*Tasks and exercises:*
(1) Reproduce the part of the silk screening discussion starting at "Hey very interested." and ending at "that way though.".
(2) According to the first reply in the silk screening discussion, what items is the professional shop going to make for its author?

How hard is it to silk screen stuff?

Andy, I had to go pro to get the buttons done for the comm project, they are also going to do iso chips for me as well as the tng door pads i just have to get them the artwork and they take care of the rest. If your interested let me know maybe we can throw your stuff in with mine and make it cheaper for you.
 
Hey very interested. Perhaps i'm a bit dumb, but i thought silk screening resulted in a sort of sticker than you just feel off and stick on the thing you want or is that die cutting? Another thing i have no clue on lol
 
Nope, silk screening imprints ink directly on a surface. You can print on a certain kind of transfer paper, run that through a white powder, then through the dryer, and create a heat transfer that way though.
 
Folks,

I've been a screenprinter for a "Mom & Pop" shop in Indiana for 8 years now (t-shirts mostly, 4 station manual). I've found that it is about equal parts chemistry and alchemy. When I started, they would take ANYTHING to print on, since then, we have become WAY more selective.

Certain substrates (the stuff you print on) take to certain inks (just like paints). Certain Inks don't take well to certain substrates, and vice versa. Some substrates accept inks that have to cure (NOT dry...CURE, so that they become permanent) at temperatures the substrate REALLY doesn't like (maybe eating thru the substrate or MELTING!).

Some inks (IF they are guaranteed to work on the substrate) don't play well with the material the screen is made of, and, either, or both, your stencil material.

So it's all kind of a 3 Card Monte game. I found out the hard way, as I mentioned earlier. We are limited to what we can "flush down a septic system" so there are soy based cleaners & things we use exclusively to deactivate plastisol. We tried to do some pad printing experiments and some stuff that didn't work with our "green" screen system, & I had to leave the shop. Some of the solvents involved smell like something you would find in Hell itself!

If one is doing a small run of transparencies, there are computer printer solutions that should work. I would not invest in all the screen printing paraphenalia (speedball is geared toward t-shirts- transparencies and cotton tees are "apples and oranges"), unless I was in it for the long term, and then there might be toxic waste issues to worry about. Basically, screenprinting, as with anything, is going to be MUCH MORE EXPENSIVE for some small run stuff. You are much better off paying that, however, that buying all the stuff & trying to do it at home.

*Supplied entries:*

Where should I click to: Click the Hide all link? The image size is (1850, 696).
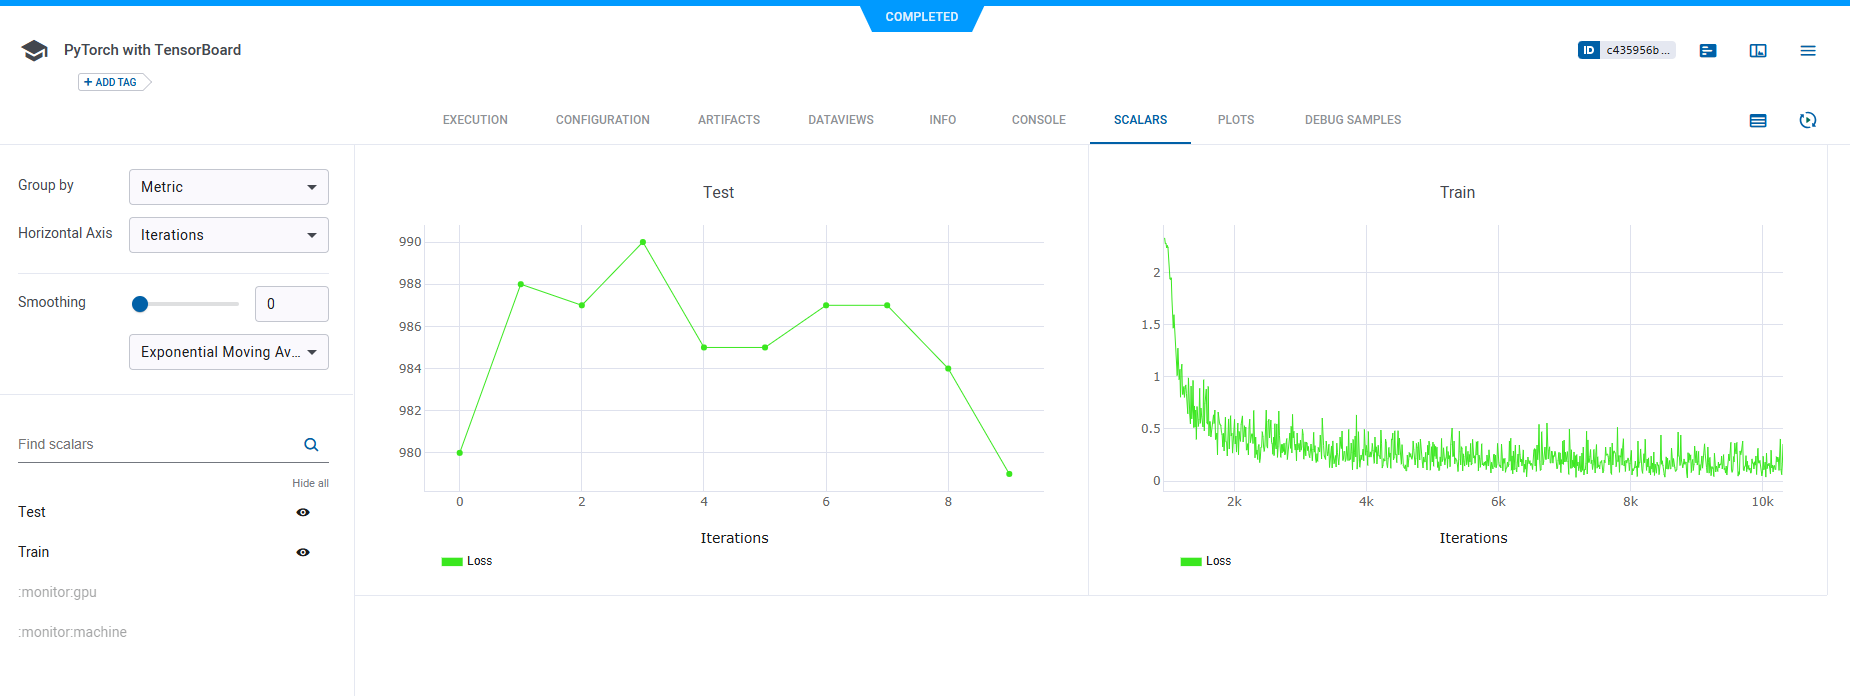pyautogui.click(x=310, y=483)
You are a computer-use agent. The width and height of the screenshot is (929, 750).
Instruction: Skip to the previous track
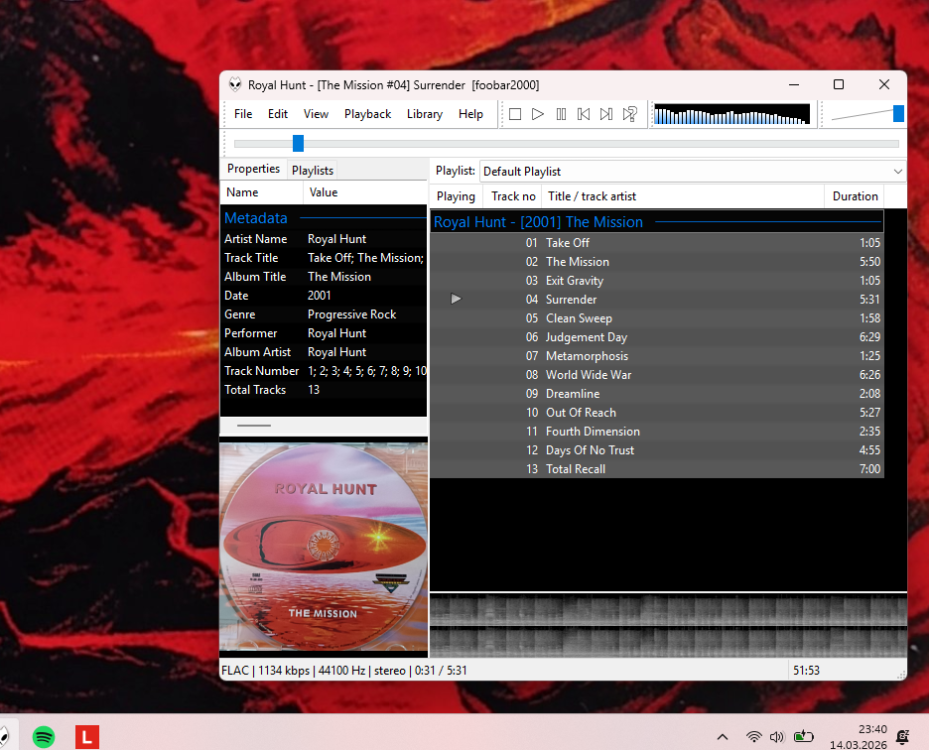coord(583,114)
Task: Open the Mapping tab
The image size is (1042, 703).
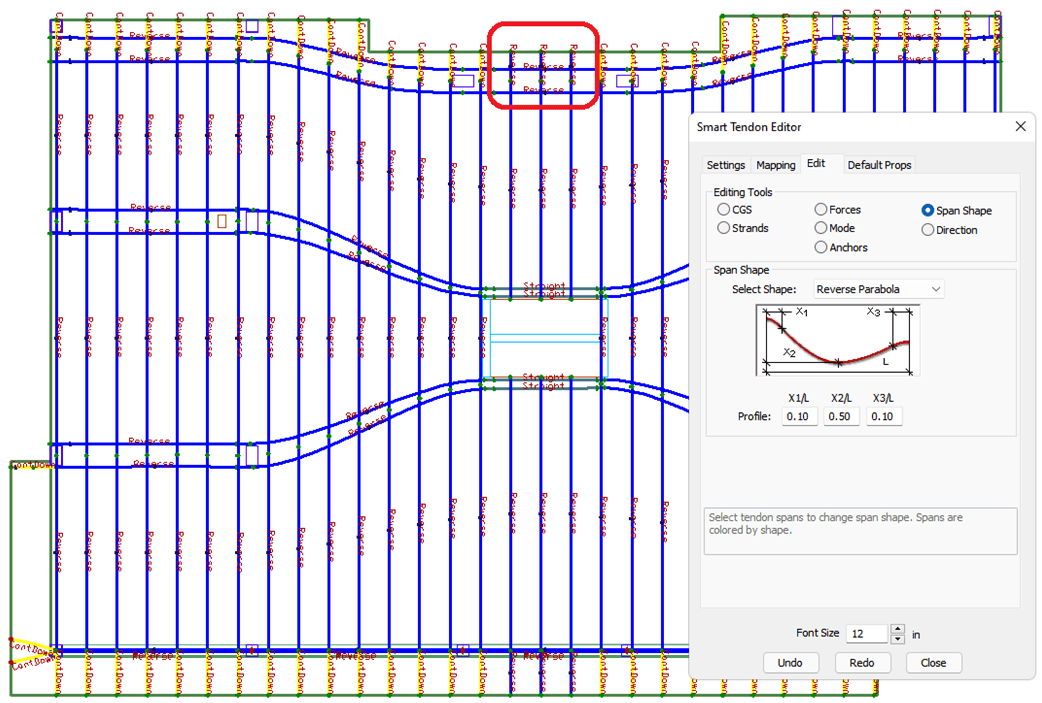Action: click(x=776, y=165)
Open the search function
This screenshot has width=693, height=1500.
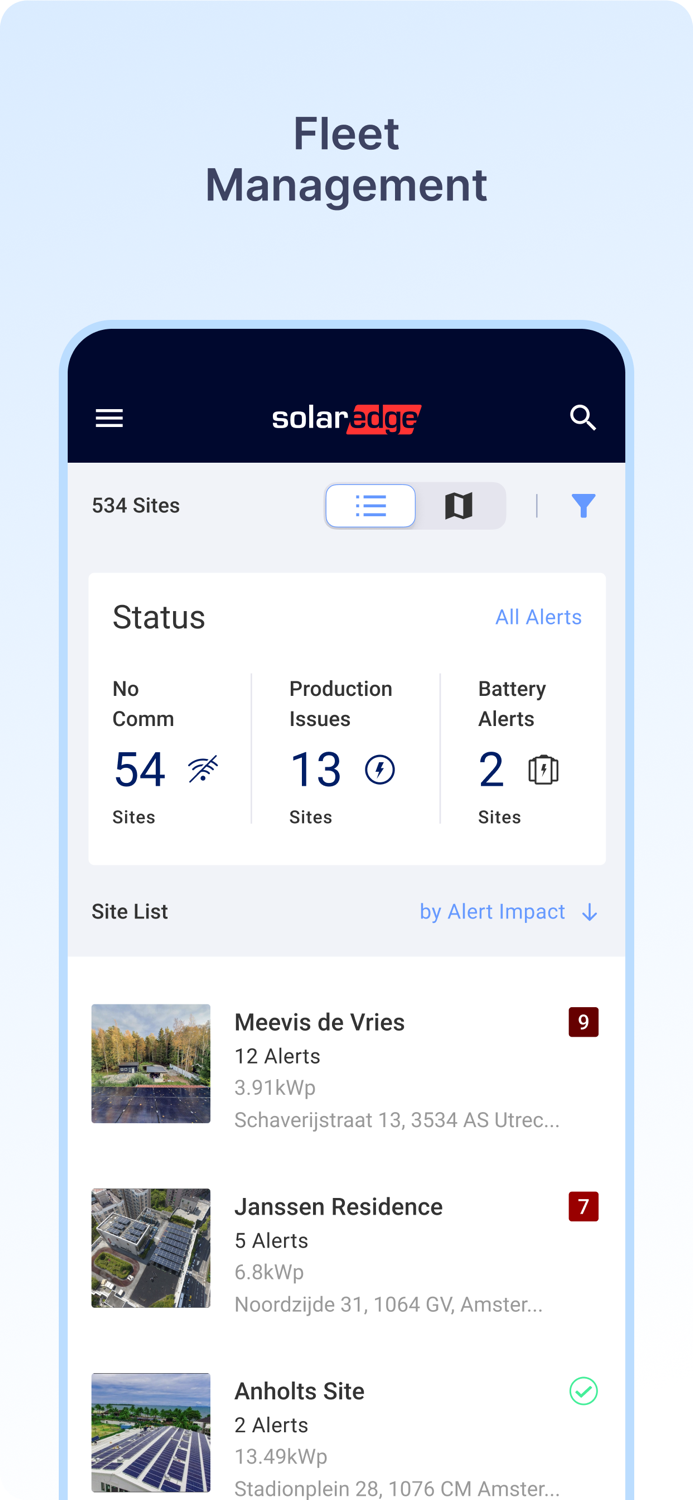[583, 418]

*Answers per task:*
(1)
Hey very interested. Perhaps i'm a bit dumb, but i thought silk screening resulted in a sort of sticker than you just feel off and stick on the thing you want or is that die cutting? Another thing i have no clue on lol
 
Nope, silk screening imprints ink directly on a surface. You can print on a certain kind of transfer paper, run that through a white powder, then through the dryer, and create a heat transfer that way though.

(2)
- buttons for the comm project
- iso chips
- tng door pads